» Exercise
Can you copy the lines below word for word, without changing anything?

== Segment start ==

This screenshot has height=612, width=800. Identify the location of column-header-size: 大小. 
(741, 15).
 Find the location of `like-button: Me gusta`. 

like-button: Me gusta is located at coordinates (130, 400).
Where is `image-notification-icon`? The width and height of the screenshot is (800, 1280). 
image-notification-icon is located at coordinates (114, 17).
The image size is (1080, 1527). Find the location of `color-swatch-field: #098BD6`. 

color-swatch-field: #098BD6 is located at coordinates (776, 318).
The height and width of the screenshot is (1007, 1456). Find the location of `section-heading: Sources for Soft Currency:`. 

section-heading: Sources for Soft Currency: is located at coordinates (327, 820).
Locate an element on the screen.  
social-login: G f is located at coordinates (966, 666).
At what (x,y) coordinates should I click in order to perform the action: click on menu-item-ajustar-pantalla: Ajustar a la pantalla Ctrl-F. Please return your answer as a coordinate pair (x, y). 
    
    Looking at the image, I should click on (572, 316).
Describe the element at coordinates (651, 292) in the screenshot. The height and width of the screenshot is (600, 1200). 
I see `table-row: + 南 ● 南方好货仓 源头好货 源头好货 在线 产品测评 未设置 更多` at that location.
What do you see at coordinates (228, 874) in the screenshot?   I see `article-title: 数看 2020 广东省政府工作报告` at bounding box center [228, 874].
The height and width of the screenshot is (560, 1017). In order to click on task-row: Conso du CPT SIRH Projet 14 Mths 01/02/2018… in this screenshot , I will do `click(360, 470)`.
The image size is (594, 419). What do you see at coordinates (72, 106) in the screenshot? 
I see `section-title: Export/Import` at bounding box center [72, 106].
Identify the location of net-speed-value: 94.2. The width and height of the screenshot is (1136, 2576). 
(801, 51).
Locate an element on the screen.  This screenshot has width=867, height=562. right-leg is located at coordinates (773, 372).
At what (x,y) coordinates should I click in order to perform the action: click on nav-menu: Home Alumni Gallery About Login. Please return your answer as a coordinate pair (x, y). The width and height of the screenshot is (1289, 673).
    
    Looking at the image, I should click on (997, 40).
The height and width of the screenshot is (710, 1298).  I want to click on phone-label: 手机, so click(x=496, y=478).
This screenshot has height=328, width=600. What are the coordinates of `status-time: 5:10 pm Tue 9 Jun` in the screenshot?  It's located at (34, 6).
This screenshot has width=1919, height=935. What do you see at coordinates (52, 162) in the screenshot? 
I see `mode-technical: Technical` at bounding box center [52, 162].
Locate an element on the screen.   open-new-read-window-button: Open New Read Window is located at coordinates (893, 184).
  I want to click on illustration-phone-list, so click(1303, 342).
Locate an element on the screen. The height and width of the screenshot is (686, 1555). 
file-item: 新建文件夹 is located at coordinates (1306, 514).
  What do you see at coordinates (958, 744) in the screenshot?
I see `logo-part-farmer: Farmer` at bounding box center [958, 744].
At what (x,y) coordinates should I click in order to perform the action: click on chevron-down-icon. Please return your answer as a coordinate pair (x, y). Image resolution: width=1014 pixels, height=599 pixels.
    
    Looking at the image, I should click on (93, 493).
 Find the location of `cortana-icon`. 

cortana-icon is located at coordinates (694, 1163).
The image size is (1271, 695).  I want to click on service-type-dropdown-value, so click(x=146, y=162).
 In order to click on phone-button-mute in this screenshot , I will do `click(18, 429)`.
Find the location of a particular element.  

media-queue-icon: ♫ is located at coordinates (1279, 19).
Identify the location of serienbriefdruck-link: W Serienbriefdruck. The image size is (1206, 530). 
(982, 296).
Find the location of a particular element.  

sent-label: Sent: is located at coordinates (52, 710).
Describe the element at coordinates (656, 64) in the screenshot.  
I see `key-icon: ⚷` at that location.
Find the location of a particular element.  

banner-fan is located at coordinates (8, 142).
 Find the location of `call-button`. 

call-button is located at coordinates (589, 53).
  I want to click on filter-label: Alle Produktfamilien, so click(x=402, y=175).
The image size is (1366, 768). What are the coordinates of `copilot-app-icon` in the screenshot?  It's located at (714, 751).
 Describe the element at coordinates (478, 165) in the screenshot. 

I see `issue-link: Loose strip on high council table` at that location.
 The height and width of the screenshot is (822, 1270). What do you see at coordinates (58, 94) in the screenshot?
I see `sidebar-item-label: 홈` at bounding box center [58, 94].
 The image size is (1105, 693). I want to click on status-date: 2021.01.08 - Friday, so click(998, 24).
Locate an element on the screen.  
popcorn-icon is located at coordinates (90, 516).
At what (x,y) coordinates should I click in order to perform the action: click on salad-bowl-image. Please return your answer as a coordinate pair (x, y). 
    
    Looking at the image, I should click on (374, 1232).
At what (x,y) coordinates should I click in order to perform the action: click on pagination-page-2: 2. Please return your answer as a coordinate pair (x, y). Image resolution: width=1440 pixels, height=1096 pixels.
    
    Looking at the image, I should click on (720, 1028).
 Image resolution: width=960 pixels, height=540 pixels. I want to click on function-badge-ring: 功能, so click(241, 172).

== Segment end ==

» Result of the task
This screenshot has height=612, width=800. Identify the location of column-header-size: 大小. 
(741, 15).
 Find the location of `like-button: Me gusta`. 

like-button: Me gusta is located at coordinates (130, 400).
Where is `image-notification-icon`? The width and height of the screenshot is (800, 1280). 
image-notification-icon is located at coordinates (114, 17).
The image size is (1080, 1527). Find the location of `color-swatch-field: #098BD6`. 

color-swatch-field: #098BD6 is located at coordinates (776, 318).
The height and width of the screenshot is (1007, 1456). Find the location of `section-heading: Sources for Soft Currency:`. 

section-heading: Sources for Soft Currency: is located at coordinates (327, 820).
Locate an element on the screen.  
social-login: G f is located at coordinates (966, 666).
At what (x,y) coordinates should I click in order to perform the action: click on menu-item-ajustar-pantalla: Ajustar a la pantalla Ctrl-F. Please return your answer as a coordinate pair (x, y). 
    
    Looking at the image, I should click on (572, 316).
Describe the element at coordinates (651, 292) in the screenshot. The height and width of the screenshot is (600, 1200). 
I see `table-row: + 南 ● 南方好货仓 源头好货 源头好货 在线 产品测评 未设置 更多` at that location.
What do you see at coordinates (228, 874) in the screenshot?   I see `article-title: 数看 2020 广东省政府工作报告` at bounding box center [228, 874].
The height and width of the screenshot is (560, 1017). In order to click on task-row: Conso du CPT SIRH Projet 14 Mths 01/02/2018… in this screenshot , I will do `click(360, 470)`.
The image size is (594, 419). What do you see at coordinates (72, 106) in the screenshot? 
I see `section-title: Export/Import` at bounding box center [72, 106].
Identify the location of net-speed-value: 94.2. The width and height of the screenshot is (1136, 2576). 
(801, 51).
Locate an element on the screen.  This screenshot has width=867, height=562. right-leg is located at coordinates (773, 372).
At what (x,y) coordinates should I click in order to perform the action: click on nav-menu: Home Alumni Gallery About Login. Please return your answer as a coordinate pair (x, y). The width and height of the screenshot is (1289, 673).
    
    Looking at the image, I should click on (997, 40).
The height and width of the screenshot is (710, 1298).  I want to click on phone-label: 手机, so click(x=496, y=478).
This screenshot has height=328, width=600. What are the coordinates of `status-time: 5:10 pm Tue 9 Jun` in the screenshot?  It's located at (34, 6).
This screenshot has width=1919, height=935. What do you see at coordinates (52, 162) in the screenshot? 
I see `mode-technical: Technical` at bounding box center [52, 162].
Locate an element on the screen.   open-new-read-window-button: Open New Read Window is located at coordinates (893, 184).
  I want to click on illustration-phone-list, so click(1303, 342).
Locate an element on the screen. The height and width of the screenshot is (686, 1555). 
file-item: 新建文件夹 is located at coordinates (1306, 514).
  What do you see at coordinates (958, 744) in the screenshot?
I see `logo-part-farmer: Farmer` at bounding box center [958, 744].
At what (x,y) coordinates should I click in order to perform the action: click on chevron-down-icon. Please return your answer as a coordinate pair (x, y). Image resolution: width=1014 pixels, height=599 pixels.
    
    Looking at the image, I should click on (93, 493).
 Find the location of `cortana-icon`. 

cortana-icon is located at coordinates (694, 1163).
The image size is (1271, 695).  I want to click on service-type-dropdown-value, so click(x=146, y=162).
 In order to click on phone-button-mute in this screenshot , I will do `click(18, 429)`.
Find the location of a particular element.  

media-queue-icon: ♫ is located at coordinates (1279, 19).
Identify the location of serienbriefdruck-link: W Serienbriefdruck. The image size is (1206, 530). 
(982, 296).
Find the location of a particular element.  

sent-label: Sent: is located at coordinates (52, 710).
Describe the element at coordinates (656, 64) in the screenshot.  
I see `key-icon: ⚷` at that location.
Find the location of a particular element.  

banner-fan is located at coordinates (8, 142).
 Find the location of `call-button`. 

call-button is located at coordinates (589, 53).
  I want to click on filter-label: Alle Produktfamilien, so click(x=402, y=175).
The image size is (1366, 768). What are the coordinates of `copilot-app-icon` in the screenshot?  It's located at (714, 751).
 Describe the element at coordinates (478, 165) in the screenshot. 

I see `issue-link: Loose strip on high council table` at that location.
 The height and width of the screenshot is (822, 1270). What do you see at coordinates (58, 94) in the screenshot?
I see `sidebar-item-label: 홈` at bounding box center [58, 94].
 The image size is (1105, 693). I want to click on status-date: 2021.01.08 - Friday, so click(998, 24).
Locate an element on the screen.  
popcorn-icon is located at coordinates (90, 516).
At what (x,y) coordinates should I click in order to perform the action: click on salad-bowl-image. Please return your answer as a coordinate pair (x, y). 
    
    Looking at the image, I should click on (374, 1232).
At what (x,y) coordinates should I click in order to perform the action: click on pagination-page-2: 2. Please return your answer as a coordinate pair (x, y). Image resolution: width=1440 pixels, height=1096 pixels.
    
    Looking at the image, I should click on (720, 1028).
 Image resolution: width=960 pixels, height=540 pixels. I want to click on function-badge-ring: 功能, so click(241, 172).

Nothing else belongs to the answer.